Sur le chef du jugement non contesté

La cour constate que le jugement n’est pas contesté en ce que le tribunal s’est déclaré compétent pour connaître du litige et a débouté la société WEA de sa demande tendant au rejet des pièces 3 à 10 de M. X.

Sur les demandes en contrefaçon de droits d’auteur de M. X

Sur la recevabilité des demandes

Sur la recevabilité des demandes en ce qu’elles sont dirigées à l’encontre des sociétés WMF et WEA

La société WMF demande la confirmation du jugement en ce qu’il a déclaré M. X irrecevable en ses demandes dirigées à son encontre, relatives à la SOS BOX et aux clips vidéo. Elle explique notamment que le producteur de la SOS BOX est la société de droit américain KORN PARTNERSHIP, que celle-ci a accordé une licence d’exploitation exclusive à la société ROADRUNNER RECORDS INC. pour les USA (et à la société WEA pour le monde hors USA) et qu’elle même s’est portée cessionnaire à titre universel de la société française ROADRUNNER RECORDS SARL qui ne saurait être confondue avec la société américaine ROADRUNNER RECORDS INC, que les clips vidéo sont diffusés sur le site youtube.com à partir d’un compte KORNCHANNEL sous la marque ROADRUNNER RECORDS qui est celle de la société ROADRUNNER RECORDS INC. avec laquelle elle n’a pas de lien. Elle soutient, ainsi que le tribunal l’a reconnu, qu’elle n’est pas le producteur de l’album mais son distributeur en France.

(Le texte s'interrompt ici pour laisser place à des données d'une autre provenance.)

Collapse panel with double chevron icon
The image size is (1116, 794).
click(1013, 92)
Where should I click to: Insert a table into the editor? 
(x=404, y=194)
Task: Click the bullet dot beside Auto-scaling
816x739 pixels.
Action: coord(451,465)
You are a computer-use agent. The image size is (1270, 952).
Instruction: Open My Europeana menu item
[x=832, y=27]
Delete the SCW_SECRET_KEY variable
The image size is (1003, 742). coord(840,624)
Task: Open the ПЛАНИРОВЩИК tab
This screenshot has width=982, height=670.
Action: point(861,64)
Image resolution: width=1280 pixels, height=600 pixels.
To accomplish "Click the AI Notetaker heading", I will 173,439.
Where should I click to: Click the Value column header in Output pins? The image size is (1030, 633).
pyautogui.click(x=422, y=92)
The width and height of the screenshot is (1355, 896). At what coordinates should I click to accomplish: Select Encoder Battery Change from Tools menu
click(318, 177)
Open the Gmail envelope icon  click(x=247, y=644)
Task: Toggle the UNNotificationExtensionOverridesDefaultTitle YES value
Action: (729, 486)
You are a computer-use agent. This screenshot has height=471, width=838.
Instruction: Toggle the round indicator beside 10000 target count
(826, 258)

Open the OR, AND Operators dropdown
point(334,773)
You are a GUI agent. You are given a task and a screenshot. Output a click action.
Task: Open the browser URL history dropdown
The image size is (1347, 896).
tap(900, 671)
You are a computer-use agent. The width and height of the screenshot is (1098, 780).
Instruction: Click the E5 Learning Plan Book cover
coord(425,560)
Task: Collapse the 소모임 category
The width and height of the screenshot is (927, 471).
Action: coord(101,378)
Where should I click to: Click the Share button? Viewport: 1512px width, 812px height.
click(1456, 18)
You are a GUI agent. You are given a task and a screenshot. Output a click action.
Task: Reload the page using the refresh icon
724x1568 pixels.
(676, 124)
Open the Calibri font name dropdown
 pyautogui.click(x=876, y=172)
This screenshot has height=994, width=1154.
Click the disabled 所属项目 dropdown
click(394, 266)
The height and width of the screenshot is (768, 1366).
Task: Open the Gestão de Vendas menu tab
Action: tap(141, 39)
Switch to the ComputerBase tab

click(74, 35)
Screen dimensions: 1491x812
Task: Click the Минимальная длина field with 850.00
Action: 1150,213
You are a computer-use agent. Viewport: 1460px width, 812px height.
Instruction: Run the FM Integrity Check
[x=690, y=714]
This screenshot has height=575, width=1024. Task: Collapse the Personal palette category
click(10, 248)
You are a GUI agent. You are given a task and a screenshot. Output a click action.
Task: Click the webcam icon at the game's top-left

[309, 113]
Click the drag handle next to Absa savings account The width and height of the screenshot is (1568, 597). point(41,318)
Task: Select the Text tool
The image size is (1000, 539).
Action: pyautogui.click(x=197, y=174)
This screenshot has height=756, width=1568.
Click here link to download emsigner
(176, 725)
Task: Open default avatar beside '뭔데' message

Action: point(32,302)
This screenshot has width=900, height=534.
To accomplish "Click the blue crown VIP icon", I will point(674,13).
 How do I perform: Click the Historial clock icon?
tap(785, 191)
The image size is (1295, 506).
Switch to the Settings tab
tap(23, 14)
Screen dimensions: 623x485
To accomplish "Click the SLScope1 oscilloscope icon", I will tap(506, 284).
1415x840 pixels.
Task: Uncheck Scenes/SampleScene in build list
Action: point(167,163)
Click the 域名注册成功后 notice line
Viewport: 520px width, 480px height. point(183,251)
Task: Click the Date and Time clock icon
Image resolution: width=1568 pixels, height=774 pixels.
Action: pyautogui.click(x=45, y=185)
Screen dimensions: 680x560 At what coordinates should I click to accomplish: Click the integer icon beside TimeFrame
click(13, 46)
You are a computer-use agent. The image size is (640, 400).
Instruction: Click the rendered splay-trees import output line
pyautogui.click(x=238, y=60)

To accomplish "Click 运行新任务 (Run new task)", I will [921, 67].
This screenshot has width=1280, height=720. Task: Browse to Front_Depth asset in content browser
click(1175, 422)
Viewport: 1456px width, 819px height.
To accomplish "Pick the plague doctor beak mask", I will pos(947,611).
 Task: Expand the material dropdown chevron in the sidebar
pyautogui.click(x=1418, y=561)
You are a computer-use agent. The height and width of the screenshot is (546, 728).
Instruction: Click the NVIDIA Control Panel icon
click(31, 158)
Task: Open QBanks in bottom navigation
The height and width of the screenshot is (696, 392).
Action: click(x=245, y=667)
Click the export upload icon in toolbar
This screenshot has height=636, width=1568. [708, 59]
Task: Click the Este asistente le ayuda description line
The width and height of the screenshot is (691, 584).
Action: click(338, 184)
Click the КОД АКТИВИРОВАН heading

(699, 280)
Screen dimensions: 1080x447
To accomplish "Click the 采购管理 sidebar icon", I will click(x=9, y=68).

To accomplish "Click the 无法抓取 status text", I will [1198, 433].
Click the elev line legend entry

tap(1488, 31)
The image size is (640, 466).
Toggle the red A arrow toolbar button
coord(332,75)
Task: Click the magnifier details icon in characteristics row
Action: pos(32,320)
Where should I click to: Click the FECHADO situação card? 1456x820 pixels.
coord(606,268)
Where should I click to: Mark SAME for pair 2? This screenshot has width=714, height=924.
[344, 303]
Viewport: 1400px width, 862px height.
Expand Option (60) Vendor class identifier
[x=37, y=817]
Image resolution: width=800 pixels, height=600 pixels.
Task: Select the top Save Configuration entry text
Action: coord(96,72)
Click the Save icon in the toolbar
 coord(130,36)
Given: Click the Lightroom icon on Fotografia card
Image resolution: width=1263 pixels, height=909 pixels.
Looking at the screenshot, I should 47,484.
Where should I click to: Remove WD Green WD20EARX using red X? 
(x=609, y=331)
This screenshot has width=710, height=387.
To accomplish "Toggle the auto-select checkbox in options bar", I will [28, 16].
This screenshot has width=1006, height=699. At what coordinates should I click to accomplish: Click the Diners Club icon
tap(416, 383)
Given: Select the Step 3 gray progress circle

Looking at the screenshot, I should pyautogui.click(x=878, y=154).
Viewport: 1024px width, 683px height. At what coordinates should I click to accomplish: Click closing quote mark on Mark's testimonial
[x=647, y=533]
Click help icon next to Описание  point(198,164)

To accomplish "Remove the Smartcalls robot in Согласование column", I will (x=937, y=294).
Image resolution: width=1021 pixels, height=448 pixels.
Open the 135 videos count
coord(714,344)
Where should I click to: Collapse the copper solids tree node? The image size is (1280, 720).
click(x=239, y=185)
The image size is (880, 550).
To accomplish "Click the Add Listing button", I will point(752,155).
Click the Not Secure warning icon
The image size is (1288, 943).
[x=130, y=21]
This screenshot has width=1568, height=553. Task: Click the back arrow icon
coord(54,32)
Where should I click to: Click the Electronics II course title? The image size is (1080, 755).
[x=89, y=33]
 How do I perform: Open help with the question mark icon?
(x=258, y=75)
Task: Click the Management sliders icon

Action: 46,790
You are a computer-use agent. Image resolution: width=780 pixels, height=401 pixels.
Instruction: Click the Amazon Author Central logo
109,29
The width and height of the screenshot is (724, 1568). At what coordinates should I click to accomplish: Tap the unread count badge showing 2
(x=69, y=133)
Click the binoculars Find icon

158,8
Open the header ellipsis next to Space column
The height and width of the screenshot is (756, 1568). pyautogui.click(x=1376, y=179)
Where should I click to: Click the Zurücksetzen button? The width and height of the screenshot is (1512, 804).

La société WEA demande la confirmation du jugement en ce qu’il a déclaré M. X irrecevable en toutes ses demandes dirigées à son encontre qu’il s’agisse de l’album, de la SOS BOX ou des clips vidéo. Elle indique qu’elle n’exerce aucune activité en France relativement aux oeuvres litigieuses et que le fait qu’elle soit titulaire d’une licence d’exploitation concédée par la société américaine KORN PARTNERSHIP pour le monde à l’exclusion des Etats-Unis ne peut suffire à établir son implication dans les faits litigieux commis en France.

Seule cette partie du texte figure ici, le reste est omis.